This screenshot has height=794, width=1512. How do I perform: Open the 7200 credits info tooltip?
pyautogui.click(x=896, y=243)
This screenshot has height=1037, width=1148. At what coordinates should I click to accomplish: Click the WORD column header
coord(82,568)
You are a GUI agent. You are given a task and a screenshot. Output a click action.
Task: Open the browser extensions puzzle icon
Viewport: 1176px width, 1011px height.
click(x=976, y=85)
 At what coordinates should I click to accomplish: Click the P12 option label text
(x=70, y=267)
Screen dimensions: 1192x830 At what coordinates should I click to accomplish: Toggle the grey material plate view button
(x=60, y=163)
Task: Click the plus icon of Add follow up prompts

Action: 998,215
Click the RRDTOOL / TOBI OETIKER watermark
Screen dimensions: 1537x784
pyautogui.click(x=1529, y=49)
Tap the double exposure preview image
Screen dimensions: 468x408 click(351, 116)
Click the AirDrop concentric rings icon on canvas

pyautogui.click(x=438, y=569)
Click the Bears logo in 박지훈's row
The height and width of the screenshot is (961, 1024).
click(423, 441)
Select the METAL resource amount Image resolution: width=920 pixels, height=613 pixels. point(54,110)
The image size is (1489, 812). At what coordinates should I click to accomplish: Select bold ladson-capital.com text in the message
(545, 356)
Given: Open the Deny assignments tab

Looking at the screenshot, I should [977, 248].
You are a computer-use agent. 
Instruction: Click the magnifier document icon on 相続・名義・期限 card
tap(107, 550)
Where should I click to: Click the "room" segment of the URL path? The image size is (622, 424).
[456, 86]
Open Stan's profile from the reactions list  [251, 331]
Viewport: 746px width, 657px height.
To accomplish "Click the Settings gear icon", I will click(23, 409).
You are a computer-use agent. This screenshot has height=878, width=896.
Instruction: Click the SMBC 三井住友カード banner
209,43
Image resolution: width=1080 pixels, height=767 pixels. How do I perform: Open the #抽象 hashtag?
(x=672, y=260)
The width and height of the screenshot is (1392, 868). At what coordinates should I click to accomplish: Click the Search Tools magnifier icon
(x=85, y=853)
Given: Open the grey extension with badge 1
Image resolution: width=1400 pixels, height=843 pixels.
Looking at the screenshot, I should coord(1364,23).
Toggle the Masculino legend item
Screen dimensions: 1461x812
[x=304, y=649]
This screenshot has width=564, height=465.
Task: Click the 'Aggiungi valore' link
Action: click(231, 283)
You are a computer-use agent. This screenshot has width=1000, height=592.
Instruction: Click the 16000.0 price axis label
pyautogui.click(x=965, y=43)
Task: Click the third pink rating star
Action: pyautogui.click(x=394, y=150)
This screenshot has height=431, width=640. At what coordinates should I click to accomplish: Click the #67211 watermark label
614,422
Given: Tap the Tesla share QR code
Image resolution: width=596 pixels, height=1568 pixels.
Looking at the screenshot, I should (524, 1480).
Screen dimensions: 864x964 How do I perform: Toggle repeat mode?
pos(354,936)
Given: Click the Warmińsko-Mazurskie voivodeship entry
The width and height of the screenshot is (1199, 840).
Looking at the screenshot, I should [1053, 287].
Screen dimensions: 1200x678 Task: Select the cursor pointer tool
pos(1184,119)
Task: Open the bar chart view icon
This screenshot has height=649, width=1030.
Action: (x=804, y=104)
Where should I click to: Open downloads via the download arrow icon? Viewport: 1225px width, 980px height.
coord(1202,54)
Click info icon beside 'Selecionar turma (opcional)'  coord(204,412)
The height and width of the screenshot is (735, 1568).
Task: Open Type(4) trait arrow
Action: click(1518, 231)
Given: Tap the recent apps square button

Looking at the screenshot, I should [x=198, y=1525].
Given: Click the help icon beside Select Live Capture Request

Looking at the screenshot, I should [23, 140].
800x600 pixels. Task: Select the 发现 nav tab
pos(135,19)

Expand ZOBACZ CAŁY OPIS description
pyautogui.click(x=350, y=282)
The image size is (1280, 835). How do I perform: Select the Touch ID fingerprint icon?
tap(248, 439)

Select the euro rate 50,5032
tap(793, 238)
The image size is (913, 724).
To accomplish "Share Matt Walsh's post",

============================================================

» **REQUIRED ACTION**:
Nothing may be omitted or altered; reproduce all of the entries.

» **ANSWER SECTION**:
This screenshot has height=794, width=1512. How do I perform: Open the 7200 credits info tooltip?
pyautogui.click(x=896, y=243)
This screenshot has height=1037, width=1148. At what coordinates should I click to accomplish: Click the WORD column header
coord(82,568)
You are a GUI agent. You are given a task and a screenshot. Output a click action.
Task: Open the browser extensions puzzle icon
Viewport: 1176px width, 1011px height.
click(x=976, y=85)
 At what coordinates should I click to accomplish: Click the P12 option label text
(x=70, y=267)
Screen dimensions: 1192x830 At what coordinates should I click to accomplish: Toggle the grey material plate view button
(x=60, y=163)
Task: Click the plus icon of Add follow up prompts

Action: 998,215
Click the RRDTOOL / TOBI OETIKER watermark
Screen dimensions: 1537x784
pyautogui.click(x=1529, y=49)
Tap the double exposure preview image
Screen dimensions: 468x408 click(351, 116)
Click the AirDrop concentric rings icon on canvas

pyautogui.click(x=438, y=569)
Click the Bears logo in 박지훈's row
The height and width of the screenshot is (961, 1024).
click(423, 441)
Select the METAL resource amount Image resolution: width=920 pixels, height=613 pixels. point(54,110)
The image size is (1489, 812). At what coordinates should I click to accomplish: Select bold ladson-capital.com text in the message
(545, 356)
Given: Open the Deny assignments tab

Looking at the screenshot, I should [977, 248].
You are a computer-use agent. 
Instruction: Click the magnifier document icon on 相続・名義・期限 card
tap(107, 550)
Where should I click to: Click the "room" segment of the URL path? The image size is (622, 424).
[456, 86]
Open Stan's profile from the reactions list  [251, 331]
Viewport: 746px width, 657px height.
To accomplish "Click the Settings gear icon", I will click(23, 409).
You are a computer-use agent. This screenshot has height=878, width=896.
Instruction: Click the SMBC 三井住友カード banner
209,43
Image resolution: width=1080 pixels, height=767 pixels. How do I perform: Open the #抽象 hashtag?
(x=672, y=260)
The width and height of the screenshot is (1392, 868). At what coordinates should I click to accomplish: Click the Search Tools magnifier icon
(x=85, y=853)
Given: Open the grey extension with badge 1
Image resolution: width=1400 pixels, height=843 pixels.
Looking at the screenshot, I should coord(1364,23).
Toggle the Masculino legend item
Screen dimensions: 1461x812
[x=304, y=649]
This screenshot has width=564, height=465.
Task: Click the 'Aggiungi valore' link
Action: click(231, 283)
You are a computer-use agent. This screenshot has width=1000, height=592.
Instruction: Click the 16000.0 price axis label
pyautogui.click(x=965, y=43)
Task: Click the third pink rating star
Action: pyautogui.click(x=394, y=150)
This screenshot has height=431, width=640. At what coordinates should I click to accomplish: Click the #67211 watermark label
614,422
Given: Tap the Tesla share QR code
Image resolution: width=596 pixels, height=1568 pixels.
Looking at the screenshot, I should (524, 1480).
Screen dimensions: 864x964 How do I perform: Toggle repeat mode?
pos(354,936)
Given: Click the Warmińsko-Mazurskie voivodeship entry
The width and height of the screenshot is (1199, 840).
Looking at the screenshot, I should [1053, 287].
Screen dimensions: 1200x678 Task: Select the cursor pointer tool
pos(1184,119)
Task: Open the bar chart view icon
This screenshot has height=649, width=1030.
Action: (x=804, y=104)
Where should I click to: Open downloads via the download arrow icon? Viewport: 1225px width, 980px height.
coord(1202,54)
Click info icon beside 'Selecionar turma (opcional)'  coord(204,412)
The height and width of the screenshot is (735, 1568).
Task: Open Type(4) trait arrow
Action: click(1518, 231)
Given: Tap the recent apps square button

Looking at the screenshot, I should [x=198, y=1525].
Given: Click the help icon beside Select Live Capture Request

Looking at the screenshot, I should [23, 140].
800x600 pixels. Task: Select the 发现 nav tab
pos(135,19)

Expand ZOBACZ CAŁY OPIS description
pyautogui.click(x=350, y=282)
The image size is (1280, 835). How do I perform: Select the Touch ID fingerprint icon?
tap(248, 439)

Select the euro rate 50,5032
tap(793, 238)
The image size is (913, 724).
To accomplish "Share Matt Walsh's post",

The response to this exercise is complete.